Mi historia clínica hizo que cada vez que alguien me llame por la calle, no me de por aludida, por mas que sepa que el saludo va dirigido a mí. Esto es así por dos motivos básicos; el primero tiene que ver con mi vista corta, por mucho que mire a lo lejos nunca logro ver figura nítida alguna. El segundo tiene que ver con el acoso callejero rutinario en el cual estoy sumida, por portación de cara y la idiosincrasia de la gastada criolla.
Todo este prólogo para decir, que era un Martes caluroso, a la hora de la siesta en la tarde de Zapala. Yo ya estaba volviendo a casa cansada y aplastada por los rayos del sol. Misteriosamente el viento no soplaba.
Crucé en diagonal Doña Paca, debe ser por el calor que a esa hora estaba casi vacía, cuando escucho un *Doctora*
Por todo lo que escribí anteriormente, y porque ojalá siempre sea algo más que *doctora*, no me di vuelta en seguida. Por más que me haga la boluda, sabía que era para mí. Pero todavía no reconozco a toda la gente. Mi cara en cambio es más fácil de distinguir.
Seguí caminando y después de pasar por entre los pocos que habían en la plaza, me doy vuelta.
*Doctora* Dice R que viene a mi encuentro, y sorpresivamente me abraza. Estaba con el hijo.
*Hola, ¿como anda?*
*Bien doctora, sabe que por suerte se me fue el dolor, tomando tramadol y rompepiedra creo que la piedra se expulso* Dijo con su tono venezolano, mientras por dentro amé que haya tomado rompepiedra aunque no se lo haya recetado.
R llegó a una guardia donde lo atendí con mucho dolor. Me dijo que tenía dolor en la zona lumbar, estaba partido, y que irradiaba hacia los genitales.
Mientras me explicaba su dolor, las características, los antecedentes, entre gestos de dolor, me contó que hacía un mes había escapado de su tierra. Que había llegado acá con su familia sin conocer a nadie. Que una señora muy amable que compartía sus creencias había sido muy buena con ellos en la acogida. Y que le dolía mucho, doctora, que si no hay algo para que calme este dolor.
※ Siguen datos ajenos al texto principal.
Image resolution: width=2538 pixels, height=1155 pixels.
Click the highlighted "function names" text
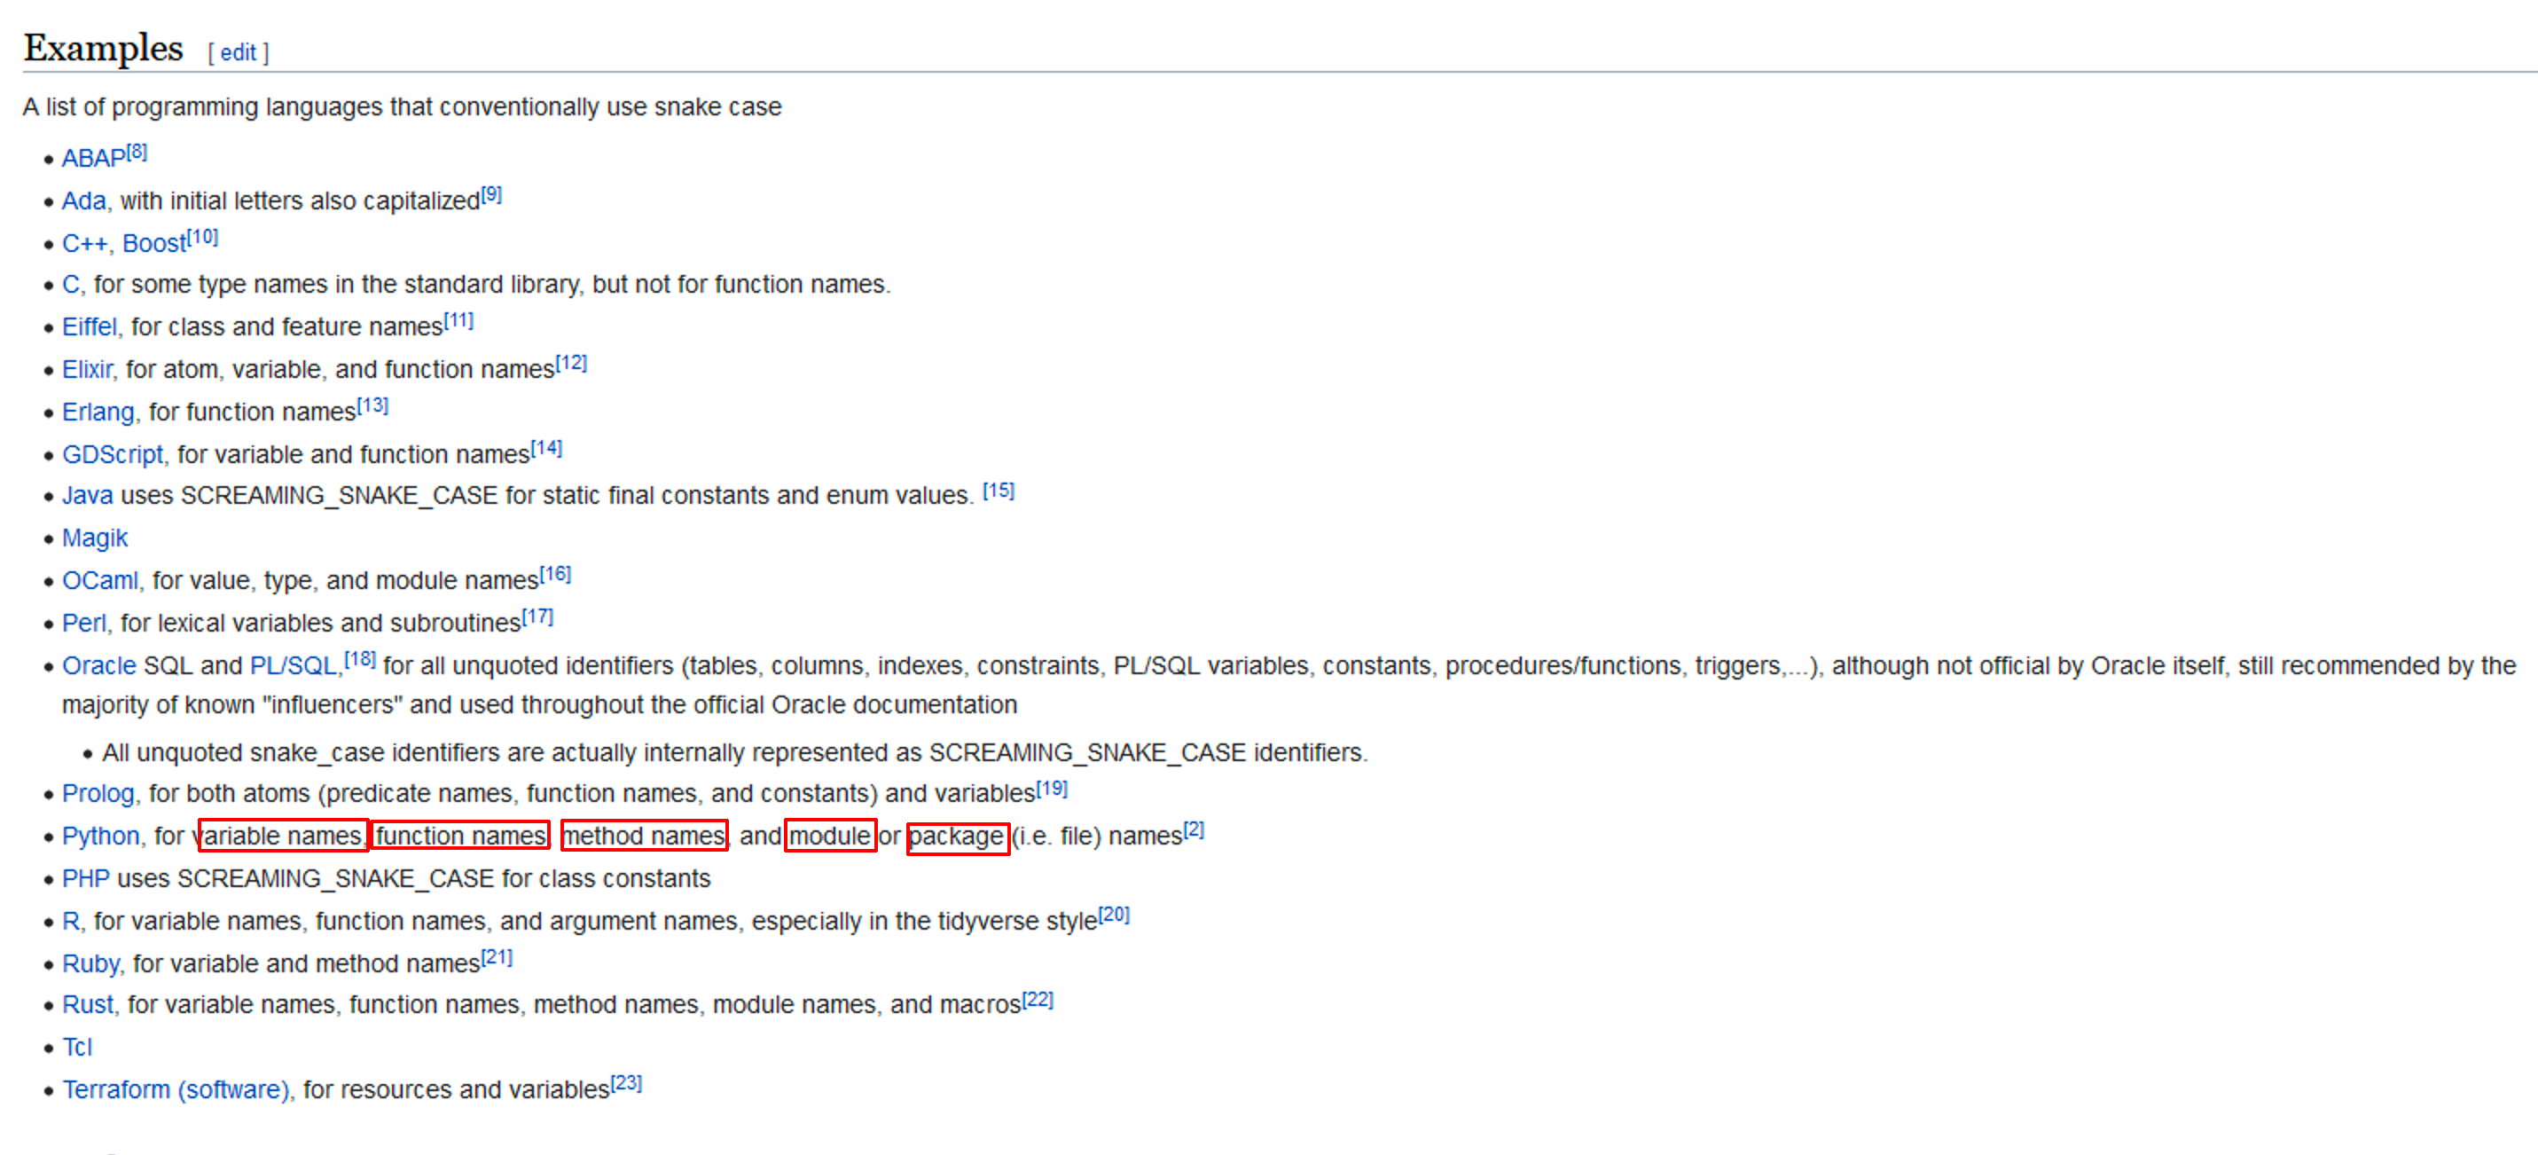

Que no sabe como duele, y más cuando uno está lejos de su madre.
Me dijo entre lágrimas.
CIE 10, cólico renal. Escribiría luego.
Me contó después por donde vivía, me preguntó si volvía de la guardia.
Con otra cara, ya sonreía.
Se despidió de mí y me volvió a abrazar. Ya no era una sorpresa para mí, era un regalo.
Cruzando las vía por donde ya no pasa el tren, para volver a casa me di cuenta que el diagnostico estaba errado. A R no le dolían los riñones... le dolía su madre, le dolía su país.